Strike King RedFish Majic, DOA Jerk-Shad or Strike King Z-Too or Caffine Shad (1/4oz head or worm hook). DOA shrimp (available with poppin cork kit too- if your into that). 
Colder weather calls for a more finesse bait- I like the Strike King Coffee Tubes, or a Strike King "Rage Tail" shrimp or crab...
Any of them can be topped off with some Pro Cure bait scent to seal the deal!
I could probably write a book on the baits and how and when I use them. You could always stop by Sams in Orange Beach and ask Chris- he's a wealth of information too.
Hope this post was helpful- 
Also search the forum for "lures"

Navarre wade fishing?

Best Tedfish and Trout lures!

How to fish for Reds?


----------



## sling2ling (Nov 14, 2013)

I was just thinking about this subject today while catching small trout on Eglin AFB, I have been fortunate enough to fish at 13 days in continuum at roughly the same location and within the same time frame. On all 13 days I have been able to catch trout and all of them on a Heddon top water lure. Although I have tried jigs, spoons, soft plastics with little or no affect. the only kicker here being that the color of top water lure used has changed from day to day without a significant increase or decrease in productivity.

To answer your question I think you should be more focused on the size of the species your trying to catch, the depth at which their feeding and their activity level this time of year. I think throwing money at lures in every shape, color and size is a waste of time and a marketing gimmick. stick to the basics, a gold/silver spoon, a couple 5/8oz bucktails (white/chartreuse), a popper or "walk the dog-type lure and a floater diver minnow(x-rap/crystal minnow). these couple lures will allow you to effectively reach every level of the water column at a variety of speeds and presentations........good luck


----------



## Tcheeks38 (Feb 11, 2013)

My top 3 colors for mirrodines in order of effectiveness are as follows:


1. Sexy shad C-eyes version
2. Green back pearl belly
3. Electric chicken

catch alot of reds on the sexy shad and green back as well, not so many reds on the electric chicken. The straight up chartreuse is right up there too.


----------



## duckhunter38135 (Nov 27, 2014)

Boom!

You guys are awesome. Thanks for the info. This forum is cutting my learning curve smaller and smaller. 

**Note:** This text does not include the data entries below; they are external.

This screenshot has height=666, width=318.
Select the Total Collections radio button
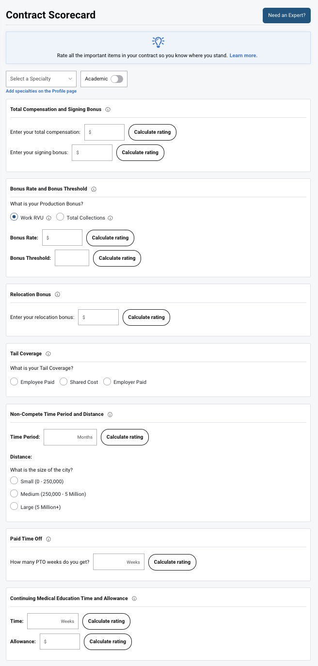pyautogui.click(x=60, y=218)
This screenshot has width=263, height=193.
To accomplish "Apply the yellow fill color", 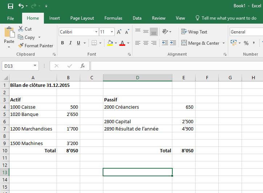I will pyautogui.click(x=110, y=43).
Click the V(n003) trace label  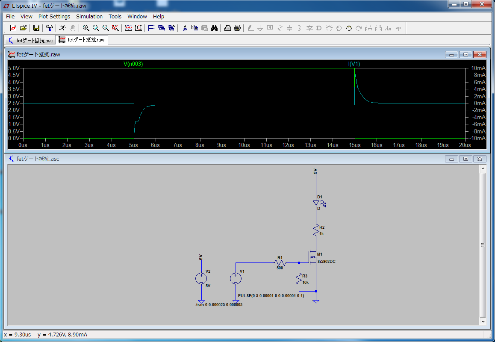(x=133, y=64)
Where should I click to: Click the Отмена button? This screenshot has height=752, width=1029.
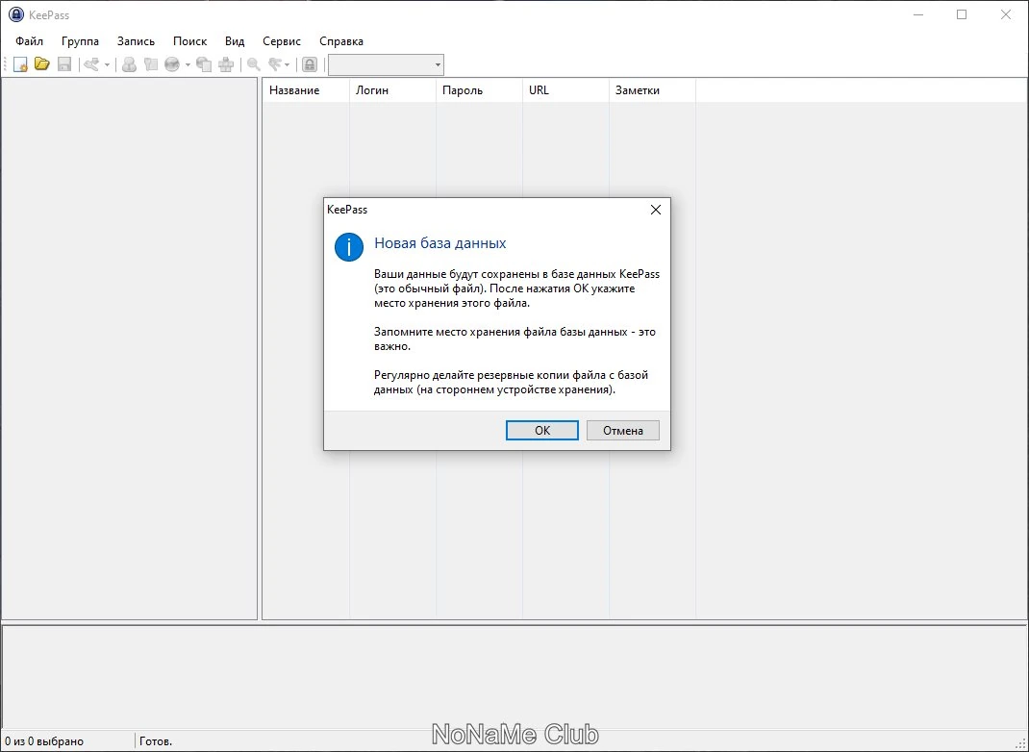[x=623, y=431]
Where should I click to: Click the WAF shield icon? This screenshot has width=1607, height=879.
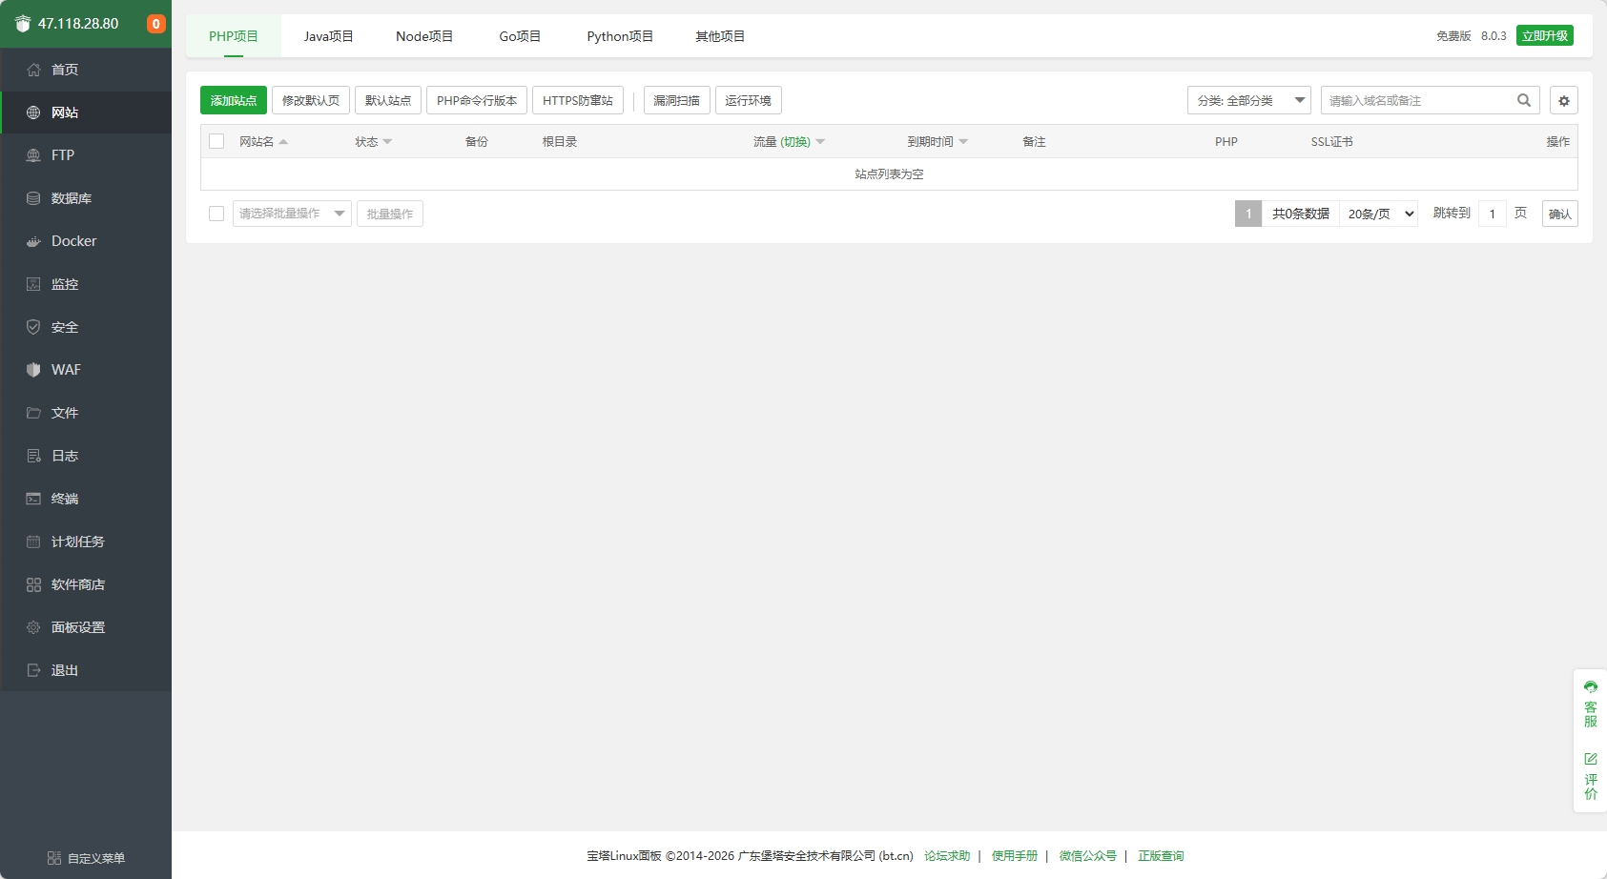click(33, 370)
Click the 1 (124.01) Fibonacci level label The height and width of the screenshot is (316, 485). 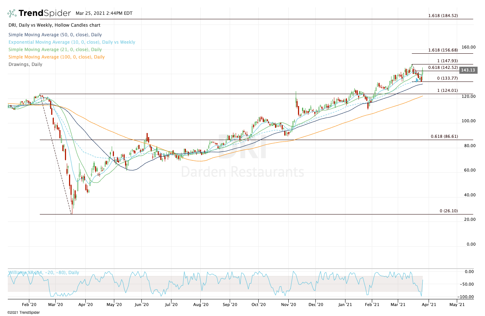(447, 90)
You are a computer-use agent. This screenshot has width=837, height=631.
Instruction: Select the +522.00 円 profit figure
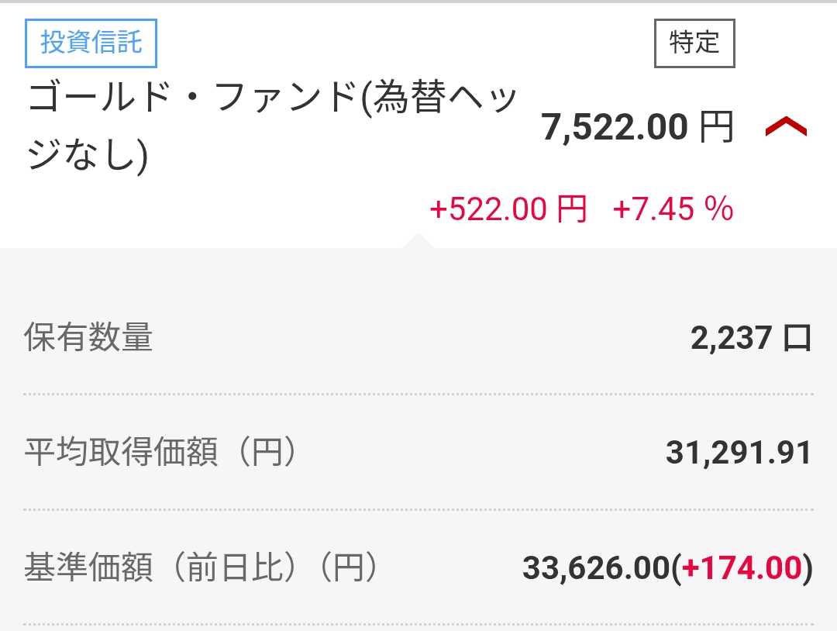(508, 209)
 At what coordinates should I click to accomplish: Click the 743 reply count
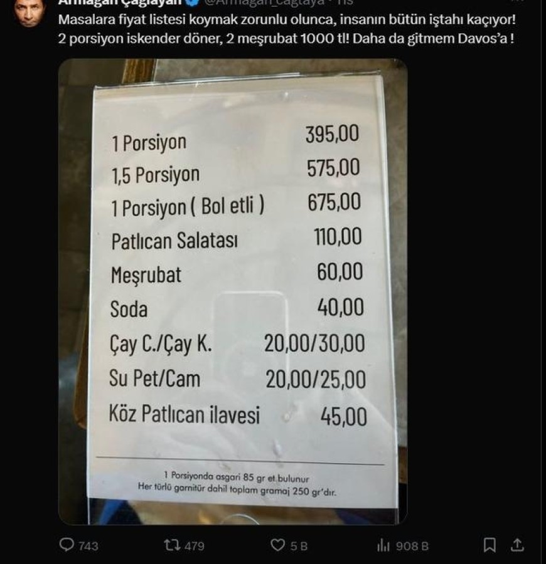[88, 546]
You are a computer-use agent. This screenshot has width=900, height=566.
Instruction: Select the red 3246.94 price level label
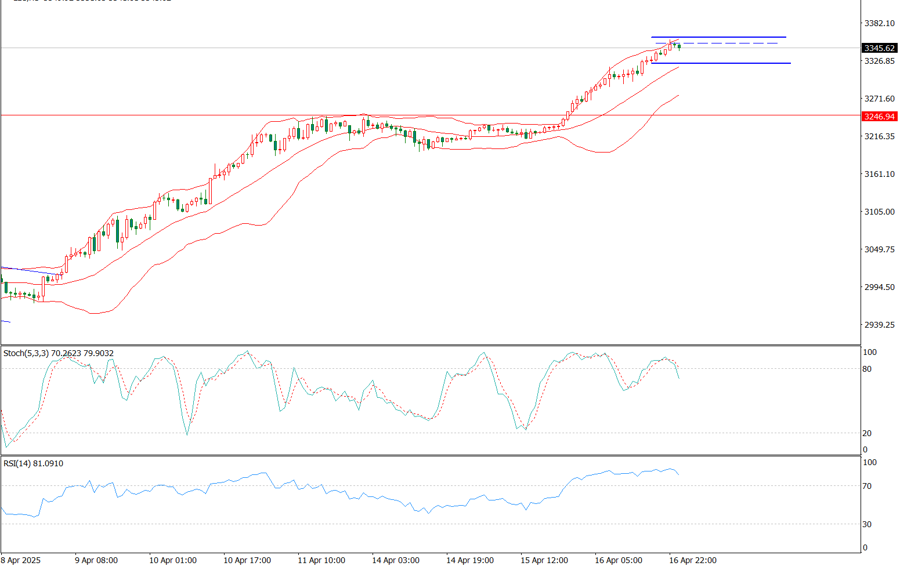tap(879, 117)
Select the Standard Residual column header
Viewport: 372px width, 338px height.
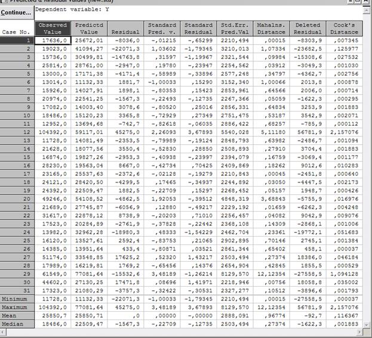(198, 28)
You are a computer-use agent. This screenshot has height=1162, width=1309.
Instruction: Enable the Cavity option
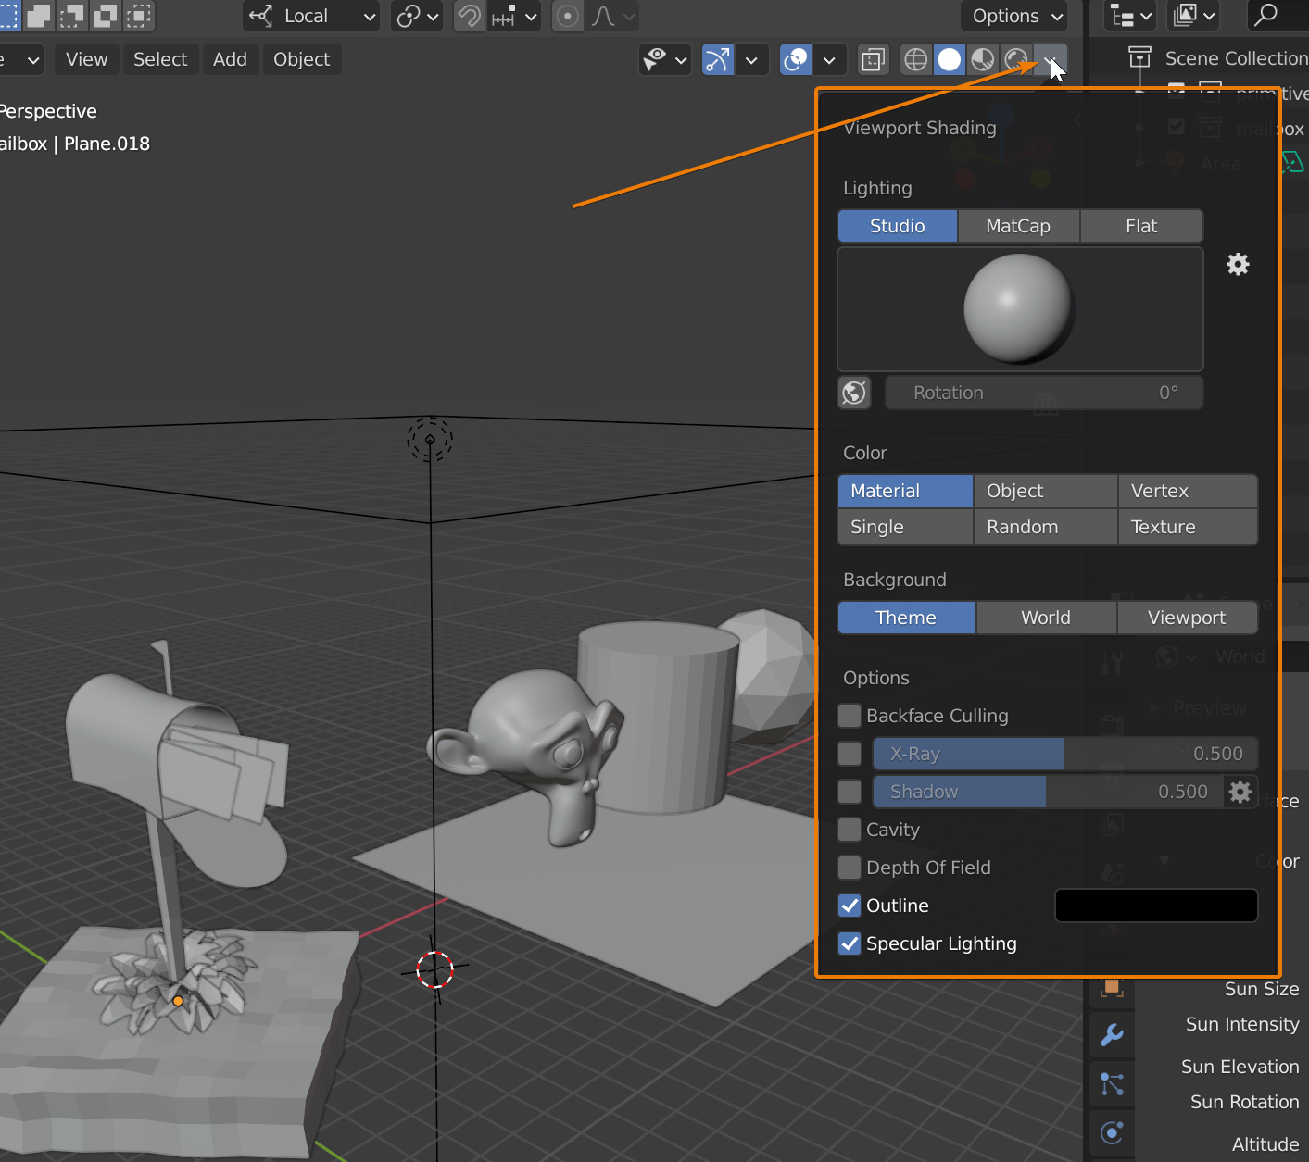(x=849, y=830)
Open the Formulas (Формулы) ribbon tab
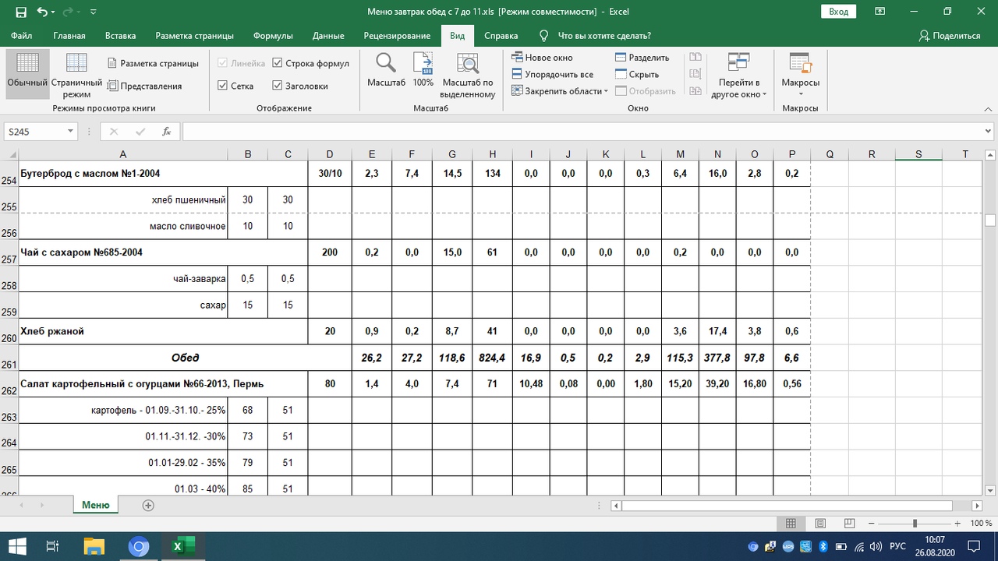998x561 pixels. coord(273,36)
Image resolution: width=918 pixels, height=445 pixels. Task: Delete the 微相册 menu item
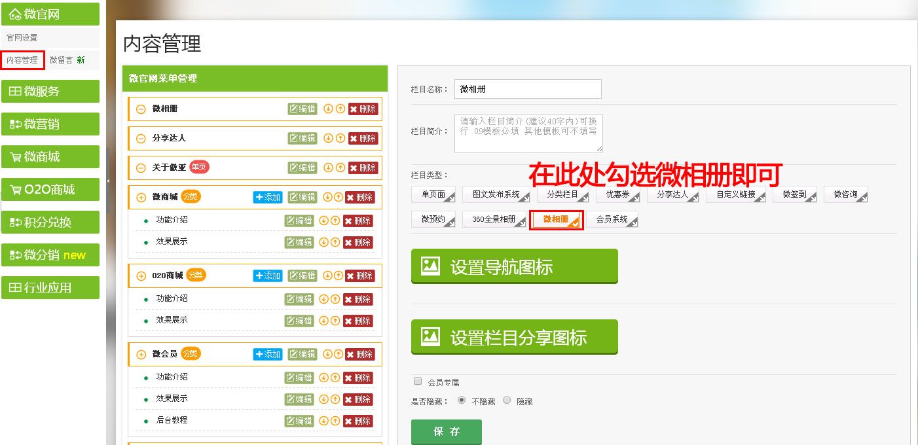coord(363,109)
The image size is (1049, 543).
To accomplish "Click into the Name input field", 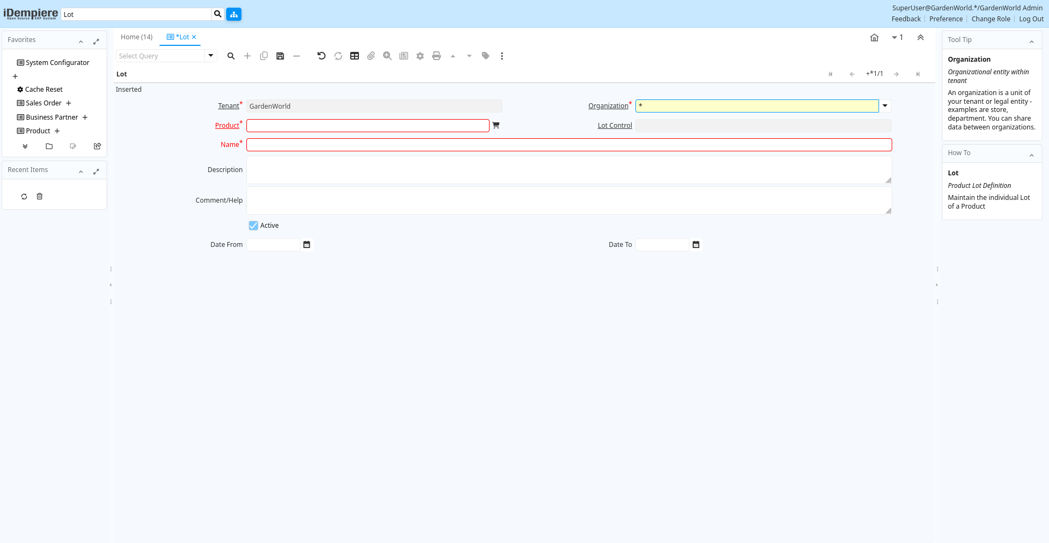I will click(569, 145).
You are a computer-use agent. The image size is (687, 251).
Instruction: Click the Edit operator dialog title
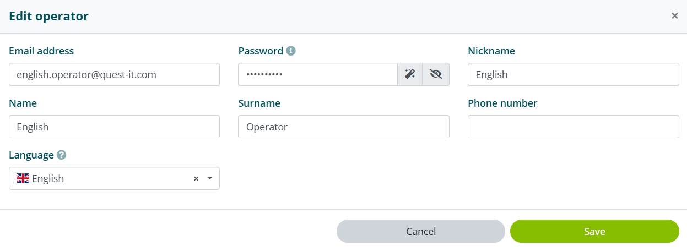click(48, 17)
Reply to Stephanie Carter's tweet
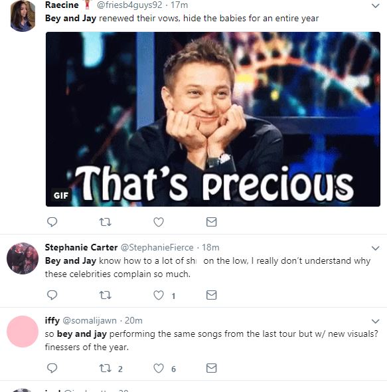This screenshot has width=387, height=392. pyautogui.click(x=52, y=295)
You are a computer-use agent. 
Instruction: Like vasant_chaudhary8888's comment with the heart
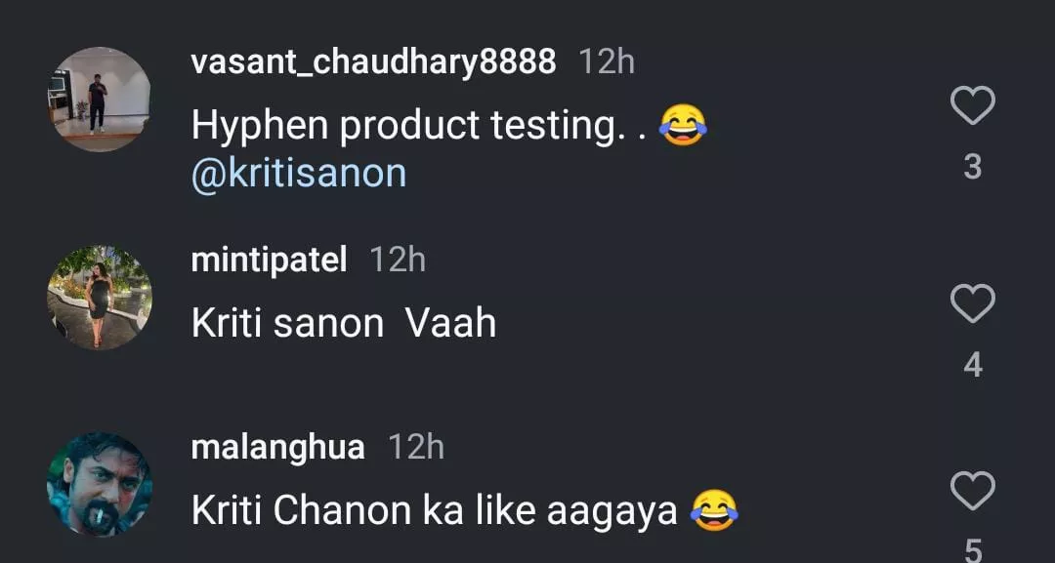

Sling, where are you fishing on base.? I'm headed to Hurlbert soon.


----------



## sling2ling (Nov 14, 2013)

duckhunter38135 said:


> Boom!
> 
> You guys are awesome. Thanks for the info. This forum is cutting my learning curve smaller and smaller.
> 
> Sling, where are you fishing on base.? I'm headed to Hurlbert soon.


 postal pt, but hurlburts fam camp area is excellent fishing in the warmer months, the icww is a little cold in the winter...but not yet


----------



## Fish Sticks (Feb 28, 2014)

want to use some colors that resemble bait in the area. But honestly I like soft plastic especially the new penny and root beer shad tails. But I have always heard great thing about the red and white combo being good for reds and I have caught a few on it. Recently my go to colors have been pink jerk baits. I usually use the DOA brand but that does not really mean a whole lot. Top water I usually use the heddon lures but mirror lures seem to be the big performer with top water now.


----------



## badonskybuccaneers (Aug 19, 2013)

Glad we could help... You'll get your own preferences as you become more experienced. And you don't need a whole arsenal, like sling said- some lures seem more geared towards catching your pocketbook than fish. Get a couple on good reference, try them out. You'll catch on quick enough. After time- you'll pick a few to try, and before you know it, you'll have your own "favorites" to suggest to newbies! Good luck.


----------



## NLytle (May 13, 2014)

Hurlburt's camping area is no longer located on the water. It is out the back gate. But in general the ICW (sound) by Hurlburt can be productive. Plenty of Redfish in the area year round. 

I throw soft plastics. Either swimbaits or flukes. I have a preference just like everyone else but they all catch fish. 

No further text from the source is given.